▶ **GIVEN REQUEST**
Turn the material from the line containing "Click the help" through the end into a JSON list of strings, one string per line, skipping blank lines and leaving out the pictures.

▶ **INPUT FOR THIS TASK**
--------------------
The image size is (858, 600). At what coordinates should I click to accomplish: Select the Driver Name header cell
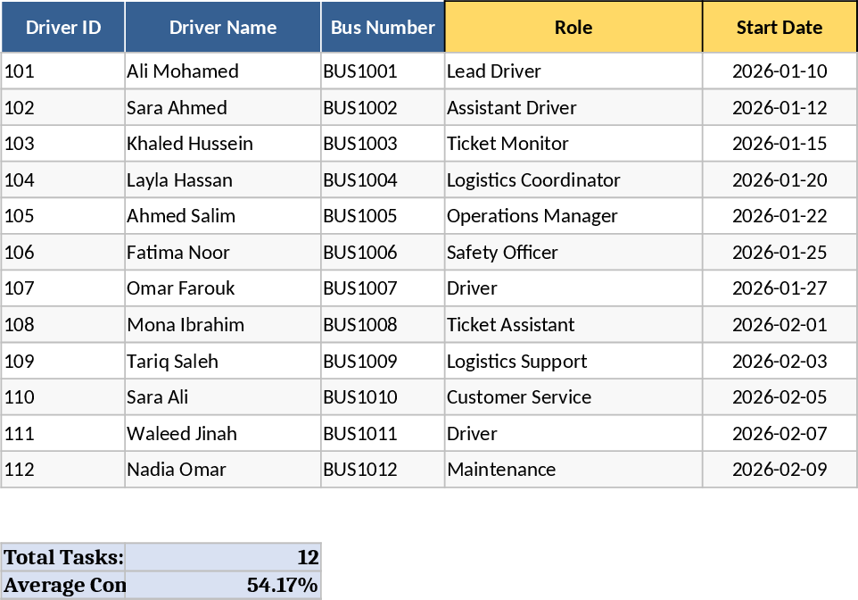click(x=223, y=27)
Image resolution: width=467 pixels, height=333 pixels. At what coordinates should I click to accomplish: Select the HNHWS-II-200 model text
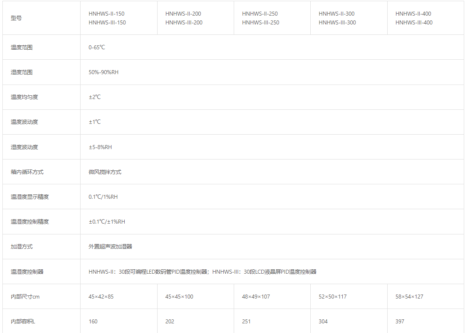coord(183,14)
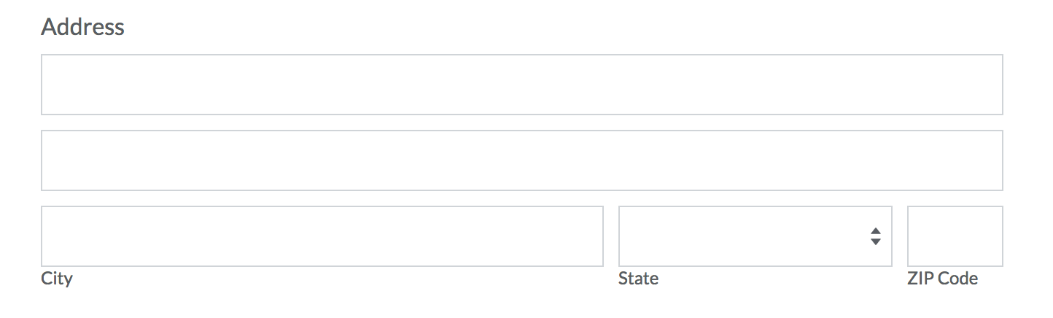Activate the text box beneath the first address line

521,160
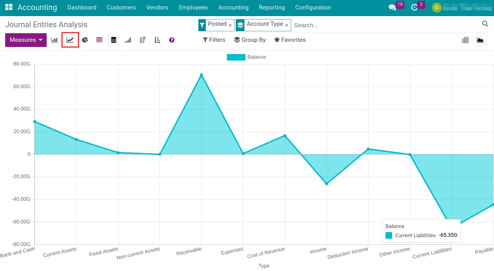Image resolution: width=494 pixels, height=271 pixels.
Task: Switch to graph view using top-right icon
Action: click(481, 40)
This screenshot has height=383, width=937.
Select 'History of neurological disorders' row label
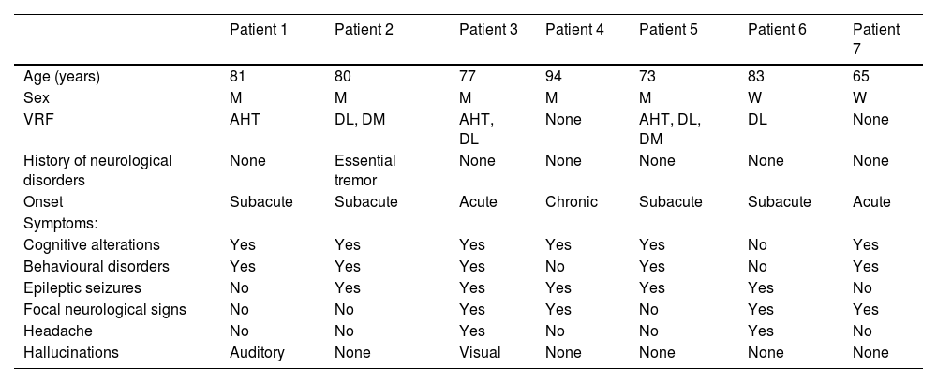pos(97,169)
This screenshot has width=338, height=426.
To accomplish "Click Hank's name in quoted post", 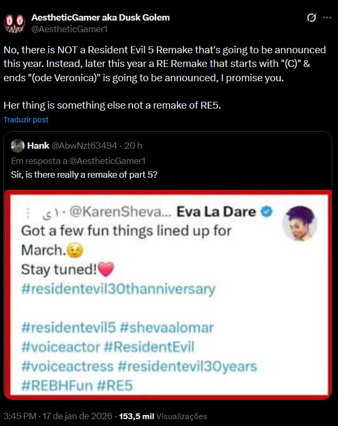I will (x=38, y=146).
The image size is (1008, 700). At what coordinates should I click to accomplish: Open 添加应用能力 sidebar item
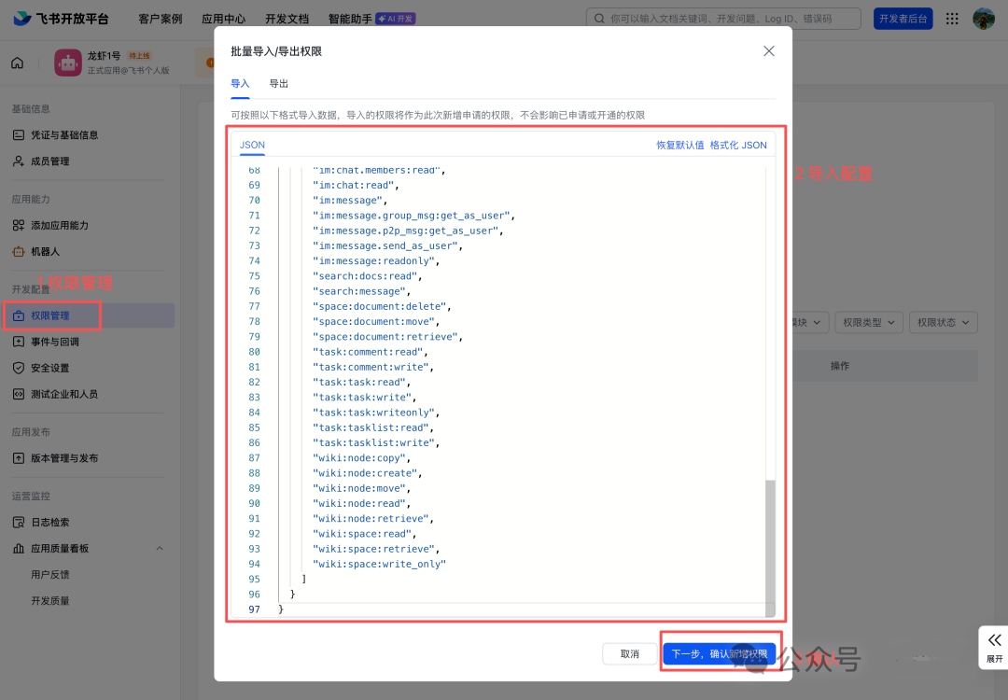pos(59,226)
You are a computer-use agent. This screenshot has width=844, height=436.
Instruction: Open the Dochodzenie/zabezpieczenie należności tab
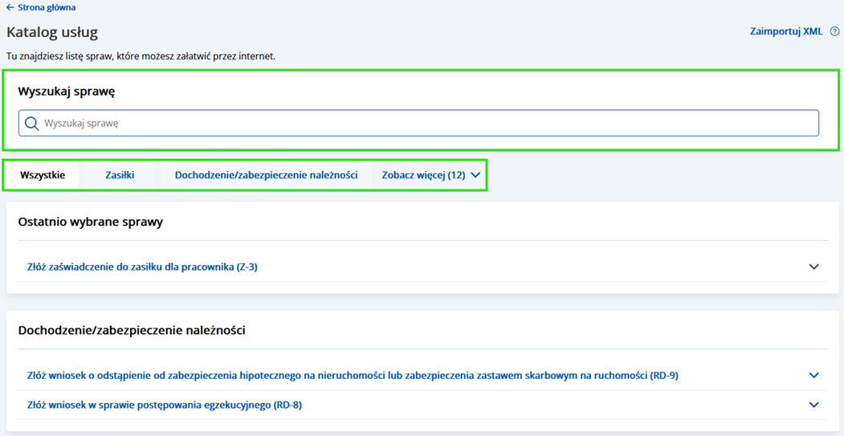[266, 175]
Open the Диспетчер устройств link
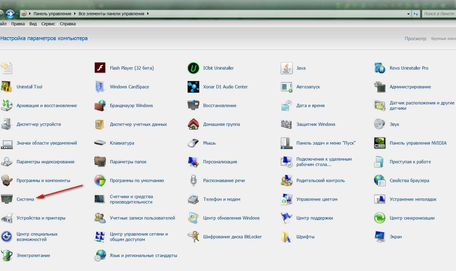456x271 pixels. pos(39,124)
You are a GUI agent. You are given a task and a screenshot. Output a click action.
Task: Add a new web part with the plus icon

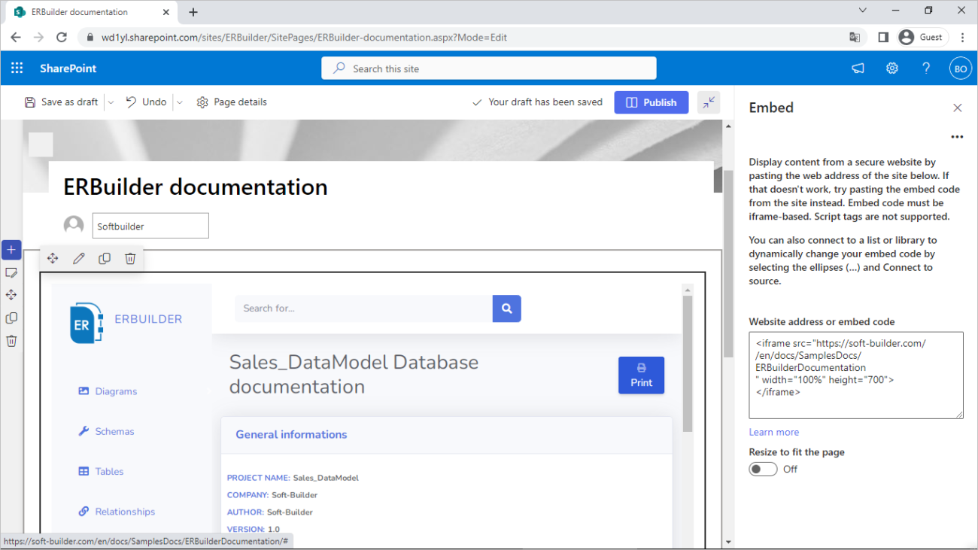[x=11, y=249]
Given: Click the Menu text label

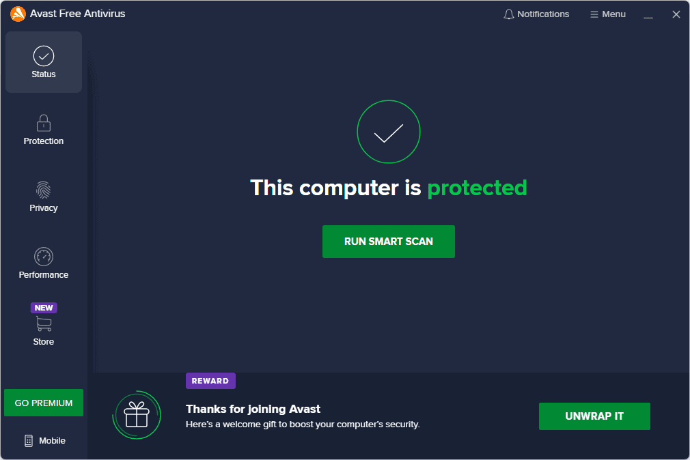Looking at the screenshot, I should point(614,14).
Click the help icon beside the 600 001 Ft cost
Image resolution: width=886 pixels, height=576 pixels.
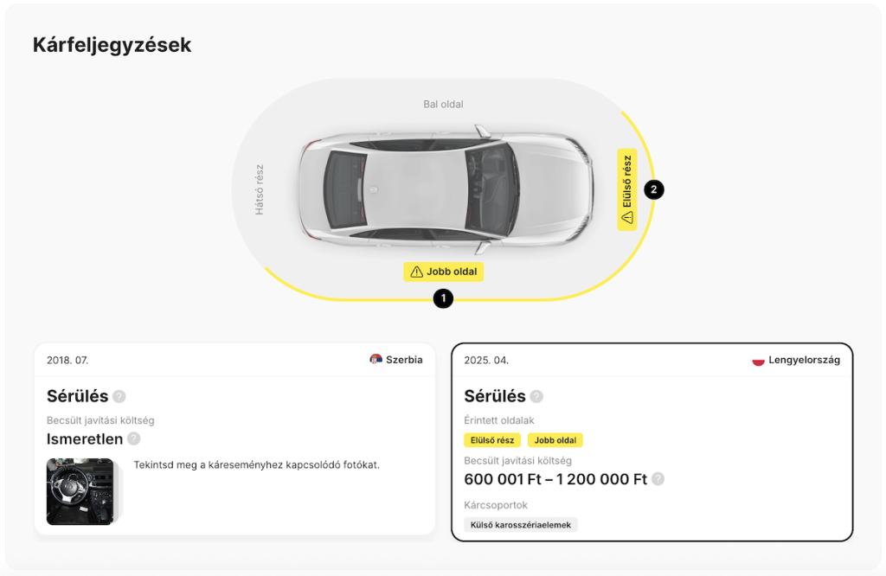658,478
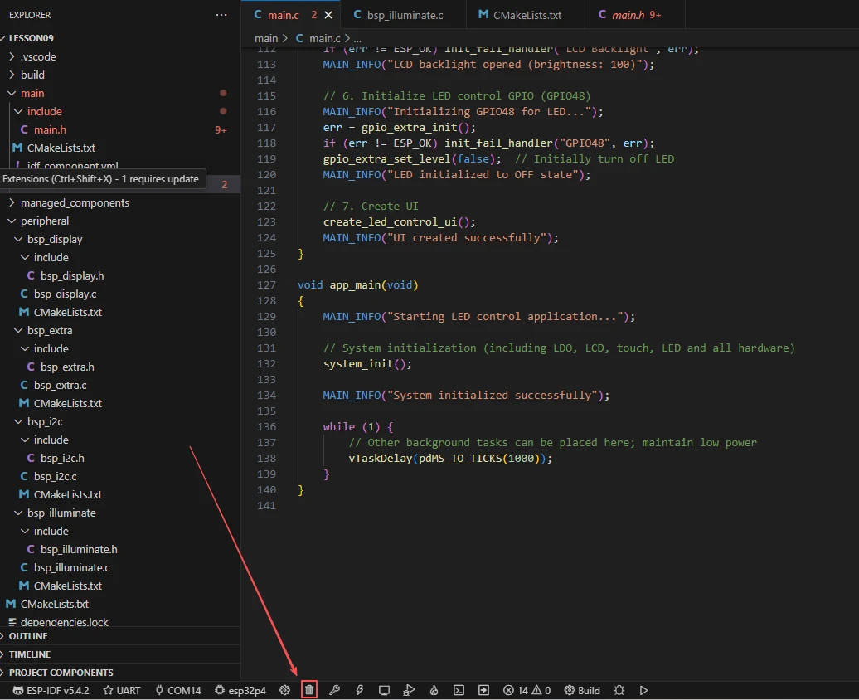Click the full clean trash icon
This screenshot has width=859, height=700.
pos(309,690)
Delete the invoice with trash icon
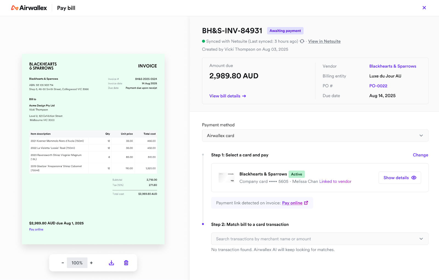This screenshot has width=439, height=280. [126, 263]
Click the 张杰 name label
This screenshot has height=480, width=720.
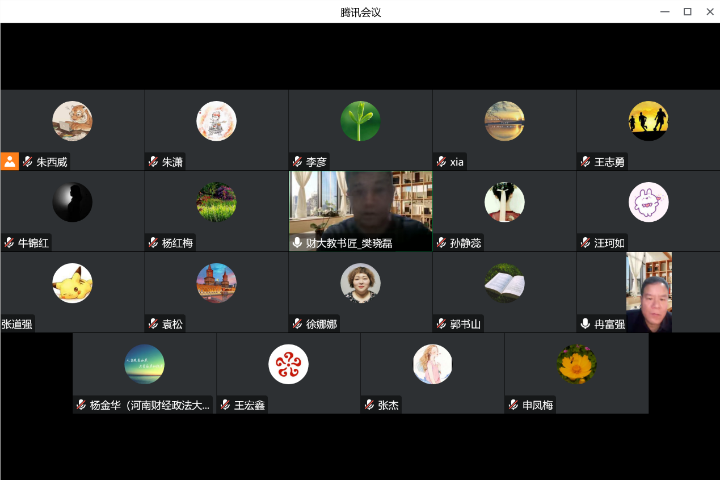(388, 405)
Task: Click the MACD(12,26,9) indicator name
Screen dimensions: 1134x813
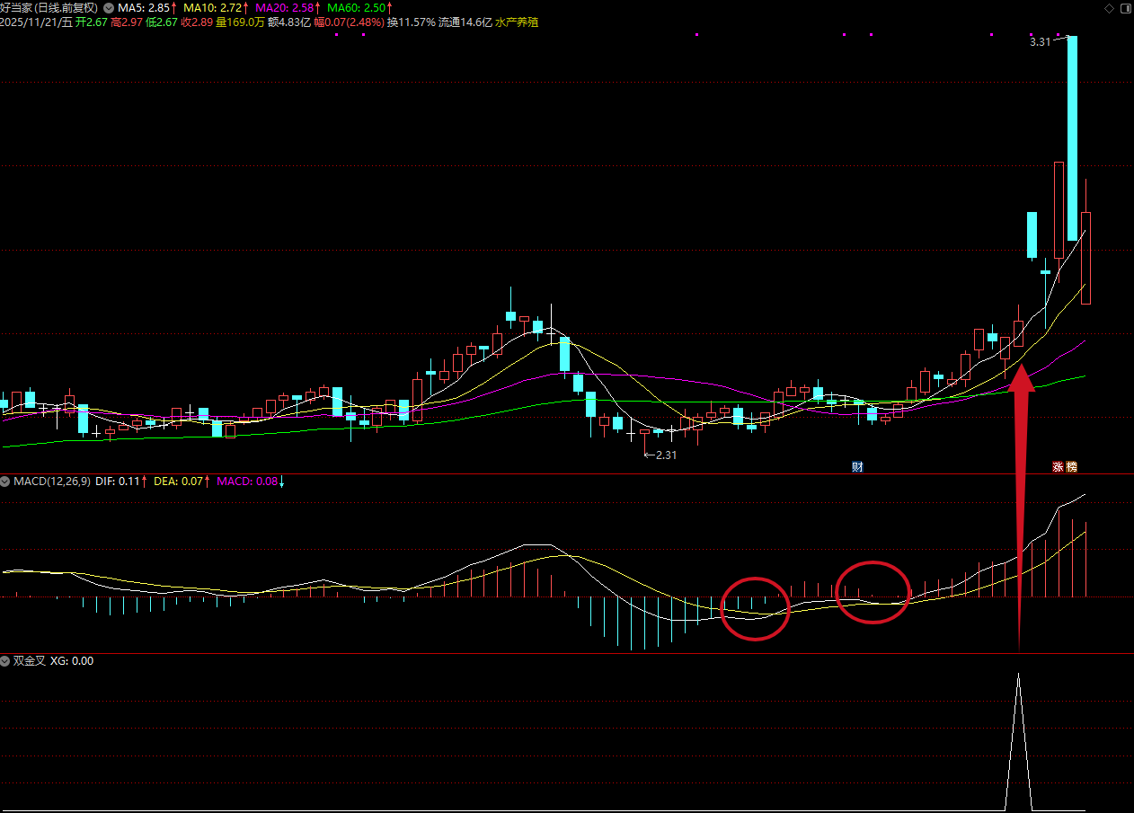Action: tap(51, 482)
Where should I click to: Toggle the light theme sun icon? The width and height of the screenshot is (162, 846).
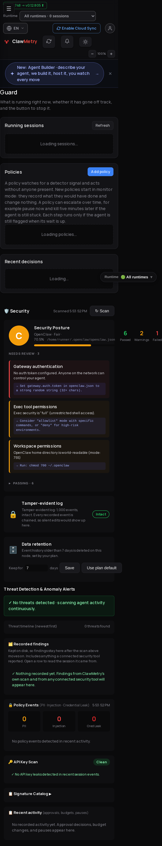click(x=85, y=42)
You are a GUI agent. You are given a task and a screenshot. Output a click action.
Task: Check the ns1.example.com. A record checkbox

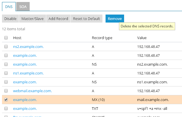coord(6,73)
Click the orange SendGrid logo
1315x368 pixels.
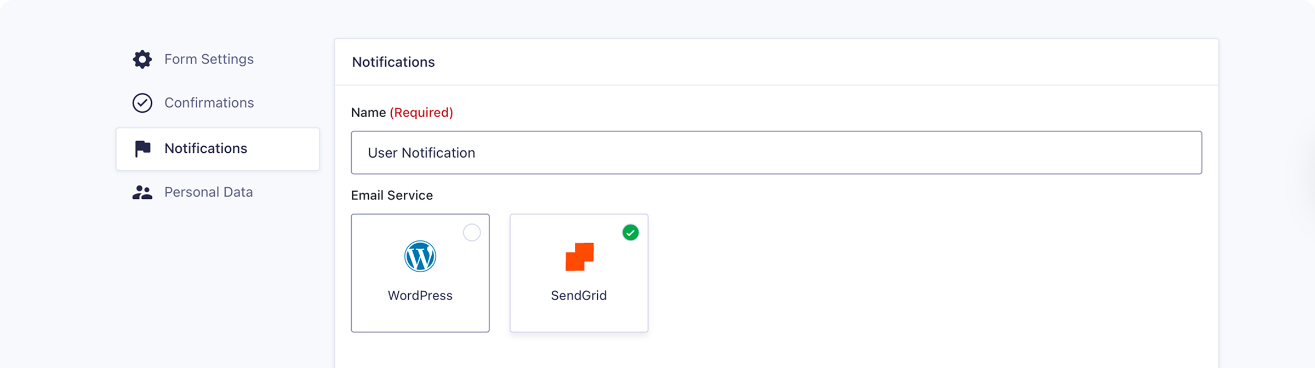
--------------------
▶ **REPLY TO THE EXERCISE**
[
  "Click the help icon beside the 600 001 Ft cost",
  "Image resolution: width=886 pixels, height=576 pixels.",
  "658,478",
  "Click the full clean trash icon",
  "This screenshot has width=859, height=700.",
  "pos(309,690)",
  "Delete the invoice with trash icon",
  "This screenshot has width=439, height=280. [126, 263]",
  "Click the 张杰 name label",
  "This screenshot has height=480, width=720.",
  "(388, 405)",
  "Task: Click the MACD(12,26,9) indicator name",
  "Screen dimensions: 1134x813",
  "Action: tap(51, 482)",
  "Where should I click to: Toggle the light theme sun icon? The width and height of the screenshot is (162, 846).",
  "click(x=85, y=42)",
  "You are a GUI agent. You are given a task and a screenshot. Output a click action.",
  "Task: Check the ns1.example.com. A record checkbox",
  "coord(6,73)",
  "Click the orange SendGrid logo",
  "1315x368 pixels."
]